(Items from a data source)
____________
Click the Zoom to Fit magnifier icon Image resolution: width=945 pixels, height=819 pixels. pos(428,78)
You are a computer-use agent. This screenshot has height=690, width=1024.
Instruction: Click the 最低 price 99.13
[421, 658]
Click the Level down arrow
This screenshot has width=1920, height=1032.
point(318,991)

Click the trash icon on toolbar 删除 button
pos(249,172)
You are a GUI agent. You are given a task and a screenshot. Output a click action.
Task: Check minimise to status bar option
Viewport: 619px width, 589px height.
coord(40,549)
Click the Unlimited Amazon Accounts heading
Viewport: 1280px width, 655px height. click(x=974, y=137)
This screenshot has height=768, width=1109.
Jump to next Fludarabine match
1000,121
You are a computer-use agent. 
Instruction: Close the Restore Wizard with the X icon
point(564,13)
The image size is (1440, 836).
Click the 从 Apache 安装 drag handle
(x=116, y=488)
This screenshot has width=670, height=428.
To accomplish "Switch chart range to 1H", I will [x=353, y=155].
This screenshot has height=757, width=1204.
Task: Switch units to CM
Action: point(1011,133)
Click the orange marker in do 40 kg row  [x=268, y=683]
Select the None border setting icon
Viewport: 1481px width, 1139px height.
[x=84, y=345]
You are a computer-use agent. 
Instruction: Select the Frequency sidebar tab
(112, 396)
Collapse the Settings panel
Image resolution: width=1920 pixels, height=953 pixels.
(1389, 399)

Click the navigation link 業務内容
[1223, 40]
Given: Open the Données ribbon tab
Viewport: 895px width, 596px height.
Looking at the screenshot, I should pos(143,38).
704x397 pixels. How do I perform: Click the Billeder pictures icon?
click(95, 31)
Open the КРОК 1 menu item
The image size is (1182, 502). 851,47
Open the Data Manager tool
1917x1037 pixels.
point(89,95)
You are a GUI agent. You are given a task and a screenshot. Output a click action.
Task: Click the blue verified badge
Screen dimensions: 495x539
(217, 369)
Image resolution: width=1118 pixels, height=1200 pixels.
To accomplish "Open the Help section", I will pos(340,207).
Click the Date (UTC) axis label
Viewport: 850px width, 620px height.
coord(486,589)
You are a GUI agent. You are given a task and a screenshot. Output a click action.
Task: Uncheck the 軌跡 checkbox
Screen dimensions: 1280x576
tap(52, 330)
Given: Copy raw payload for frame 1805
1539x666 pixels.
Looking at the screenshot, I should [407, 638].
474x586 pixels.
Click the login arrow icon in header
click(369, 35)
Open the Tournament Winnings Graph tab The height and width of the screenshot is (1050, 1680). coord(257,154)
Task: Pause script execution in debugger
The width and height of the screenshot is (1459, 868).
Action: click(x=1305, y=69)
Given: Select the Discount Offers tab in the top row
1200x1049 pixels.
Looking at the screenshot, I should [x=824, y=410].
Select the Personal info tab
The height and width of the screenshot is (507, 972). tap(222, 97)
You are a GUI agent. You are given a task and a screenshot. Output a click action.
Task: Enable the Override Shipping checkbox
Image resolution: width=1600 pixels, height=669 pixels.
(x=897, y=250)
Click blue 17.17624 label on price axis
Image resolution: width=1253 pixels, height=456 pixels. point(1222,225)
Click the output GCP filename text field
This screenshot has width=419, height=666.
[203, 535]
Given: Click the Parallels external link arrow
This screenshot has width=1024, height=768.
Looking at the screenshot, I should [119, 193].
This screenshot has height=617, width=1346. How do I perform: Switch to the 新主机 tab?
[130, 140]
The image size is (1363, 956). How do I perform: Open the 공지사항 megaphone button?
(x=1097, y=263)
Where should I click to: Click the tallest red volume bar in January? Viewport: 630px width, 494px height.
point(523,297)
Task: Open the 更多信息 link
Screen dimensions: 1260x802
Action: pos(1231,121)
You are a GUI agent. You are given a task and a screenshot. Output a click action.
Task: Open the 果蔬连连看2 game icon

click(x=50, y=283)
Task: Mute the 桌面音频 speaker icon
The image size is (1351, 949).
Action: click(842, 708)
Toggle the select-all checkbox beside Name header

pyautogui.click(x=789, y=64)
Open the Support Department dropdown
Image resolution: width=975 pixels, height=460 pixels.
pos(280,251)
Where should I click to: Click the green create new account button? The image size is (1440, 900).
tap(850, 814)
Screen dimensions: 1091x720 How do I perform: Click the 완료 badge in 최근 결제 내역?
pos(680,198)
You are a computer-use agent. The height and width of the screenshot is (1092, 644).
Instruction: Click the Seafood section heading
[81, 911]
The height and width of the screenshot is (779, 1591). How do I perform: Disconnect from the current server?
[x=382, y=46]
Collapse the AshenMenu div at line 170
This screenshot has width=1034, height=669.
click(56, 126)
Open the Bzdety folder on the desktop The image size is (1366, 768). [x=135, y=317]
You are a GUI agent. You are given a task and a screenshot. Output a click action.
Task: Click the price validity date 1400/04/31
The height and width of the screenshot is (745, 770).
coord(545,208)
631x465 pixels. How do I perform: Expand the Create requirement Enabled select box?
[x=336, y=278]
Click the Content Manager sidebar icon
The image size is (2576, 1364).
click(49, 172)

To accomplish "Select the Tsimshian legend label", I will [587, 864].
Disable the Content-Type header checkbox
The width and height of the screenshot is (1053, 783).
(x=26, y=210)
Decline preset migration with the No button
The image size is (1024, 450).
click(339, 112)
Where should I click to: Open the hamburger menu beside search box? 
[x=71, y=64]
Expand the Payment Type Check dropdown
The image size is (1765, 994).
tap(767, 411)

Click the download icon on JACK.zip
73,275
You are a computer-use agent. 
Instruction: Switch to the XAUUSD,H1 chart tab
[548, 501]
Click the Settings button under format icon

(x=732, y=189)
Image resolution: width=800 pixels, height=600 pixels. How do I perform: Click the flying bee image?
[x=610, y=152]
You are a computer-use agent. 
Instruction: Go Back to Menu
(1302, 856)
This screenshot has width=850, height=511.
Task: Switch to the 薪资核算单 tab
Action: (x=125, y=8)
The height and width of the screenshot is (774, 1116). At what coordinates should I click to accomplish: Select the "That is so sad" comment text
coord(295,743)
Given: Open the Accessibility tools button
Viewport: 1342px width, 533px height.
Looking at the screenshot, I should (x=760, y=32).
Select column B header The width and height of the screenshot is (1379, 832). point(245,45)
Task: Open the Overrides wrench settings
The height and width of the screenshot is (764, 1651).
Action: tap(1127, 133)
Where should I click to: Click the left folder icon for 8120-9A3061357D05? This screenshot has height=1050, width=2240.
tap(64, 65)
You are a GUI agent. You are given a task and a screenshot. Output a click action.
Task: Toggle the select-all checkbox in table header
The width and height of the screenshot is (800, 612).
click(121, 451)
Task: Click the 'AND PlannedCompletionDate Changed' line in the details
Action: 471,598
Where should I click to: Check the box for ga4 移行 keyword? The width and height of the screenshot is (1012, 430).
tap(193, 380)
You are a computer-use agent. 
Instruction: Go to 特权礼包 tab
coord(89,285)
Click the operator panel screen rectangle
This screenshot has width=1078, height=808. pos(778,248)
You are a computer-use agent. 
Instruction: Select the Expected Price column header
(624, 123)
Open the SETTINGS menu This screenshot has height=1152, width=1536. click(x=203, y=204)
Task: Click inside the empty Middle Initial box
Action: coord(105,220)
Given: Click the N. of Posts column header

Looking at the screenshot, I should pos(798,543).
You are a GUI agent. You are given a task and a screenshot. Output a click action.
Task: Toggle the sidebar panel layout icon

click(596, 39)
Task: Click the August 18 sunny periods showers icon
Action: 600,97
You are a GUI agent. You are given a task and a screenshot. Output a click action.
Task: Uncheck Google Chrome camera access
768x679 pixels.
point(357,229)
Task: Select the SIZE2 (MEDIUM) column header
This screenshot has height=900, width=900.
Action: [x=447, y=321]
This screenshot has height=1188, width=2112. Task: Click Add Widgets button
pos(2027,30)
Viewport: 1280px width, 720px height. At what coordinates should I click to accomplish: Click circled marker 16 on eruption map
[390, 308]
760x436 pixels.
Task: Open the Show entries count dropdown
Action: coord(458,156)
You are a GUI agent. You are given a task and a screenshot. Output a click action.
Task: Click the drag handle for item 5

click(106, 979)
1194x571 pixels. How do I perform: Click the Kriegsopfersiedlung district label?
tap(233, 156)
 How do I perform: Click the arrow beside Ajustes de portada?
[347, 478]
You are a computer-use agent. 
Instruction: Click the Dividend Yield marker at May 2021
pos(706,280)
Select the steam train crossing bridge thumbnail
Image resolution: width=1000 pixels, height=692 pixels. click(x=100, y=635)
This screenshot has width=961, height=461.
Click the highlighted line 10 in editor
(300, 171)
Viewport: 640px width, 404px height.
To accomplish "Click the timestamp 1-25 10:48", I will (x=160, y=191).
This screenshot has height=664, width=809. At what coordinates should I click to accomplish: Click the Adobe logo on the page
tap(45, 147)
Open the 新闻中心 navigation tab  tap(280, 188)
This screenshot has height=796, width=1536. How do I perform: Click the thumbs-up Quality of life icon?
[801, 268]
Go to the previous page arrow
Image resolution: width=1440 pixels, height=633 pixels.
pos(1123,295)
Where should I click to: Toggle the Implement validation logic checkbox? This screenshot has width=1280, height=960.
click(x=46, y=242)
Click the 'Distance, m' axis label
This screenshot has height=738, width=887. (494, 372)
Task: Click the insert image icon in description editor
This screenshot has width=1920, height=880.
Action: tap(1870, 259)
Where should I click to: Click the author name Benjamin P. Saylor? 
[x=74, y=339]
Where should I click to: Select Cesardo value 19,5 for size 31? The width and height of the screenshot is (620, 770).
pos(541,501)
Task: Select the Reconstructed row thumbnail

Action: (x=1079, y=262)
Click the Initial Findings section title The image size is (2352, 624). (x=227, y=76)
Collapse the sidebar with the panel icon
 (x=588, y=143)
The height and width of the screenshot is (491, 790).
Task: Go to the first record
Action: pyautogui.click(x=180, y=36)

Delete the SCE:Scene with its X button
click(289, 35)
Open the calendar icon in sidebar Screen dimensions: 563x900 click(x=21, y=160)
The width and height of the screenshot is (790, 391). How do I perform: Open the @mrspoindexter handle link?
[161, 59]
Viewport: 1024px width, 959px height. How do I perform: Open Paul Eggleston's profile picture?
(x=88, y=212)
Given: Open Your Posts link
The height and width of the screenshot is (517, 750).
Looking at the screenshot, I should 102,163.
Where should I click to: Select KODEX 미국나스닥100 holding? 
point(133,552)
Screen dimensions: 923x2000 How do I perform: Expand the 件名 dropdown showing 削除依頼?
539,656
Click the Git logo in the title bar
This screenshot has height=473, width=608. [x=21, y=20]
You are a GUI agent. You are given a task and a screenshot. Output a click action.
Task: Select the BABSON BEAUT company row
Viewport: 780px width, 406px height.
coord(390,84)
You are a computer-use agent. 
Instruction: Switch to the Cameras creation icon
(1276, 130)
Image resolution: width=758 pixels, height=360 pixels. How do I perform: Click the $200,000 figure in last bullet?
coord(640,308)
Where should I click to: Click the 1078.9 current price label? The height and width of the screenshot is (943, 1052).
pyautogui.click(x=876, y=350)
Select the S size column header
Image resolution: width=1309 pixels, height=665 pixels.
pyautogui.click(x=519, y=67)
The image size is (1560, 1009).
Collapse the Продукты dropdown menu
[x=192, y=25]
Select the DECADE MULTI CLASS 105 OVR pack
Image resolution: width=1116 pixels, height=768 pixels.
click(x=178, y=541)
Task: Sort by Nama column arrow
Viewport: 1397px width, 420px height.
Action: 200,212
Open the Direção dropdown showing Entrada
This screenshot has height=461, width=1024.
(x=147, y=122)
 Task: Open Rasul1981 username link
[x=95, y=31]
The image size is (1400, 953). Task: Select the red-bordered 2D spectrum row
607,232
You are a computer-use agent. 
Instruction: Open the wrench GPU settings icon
____________
Working through the records, find each line containing the word "wrench" and copy it.

▶ [Task answer]
Task: Open the Overrides wrench settings
Instruction: Open the wrench GPU settings icon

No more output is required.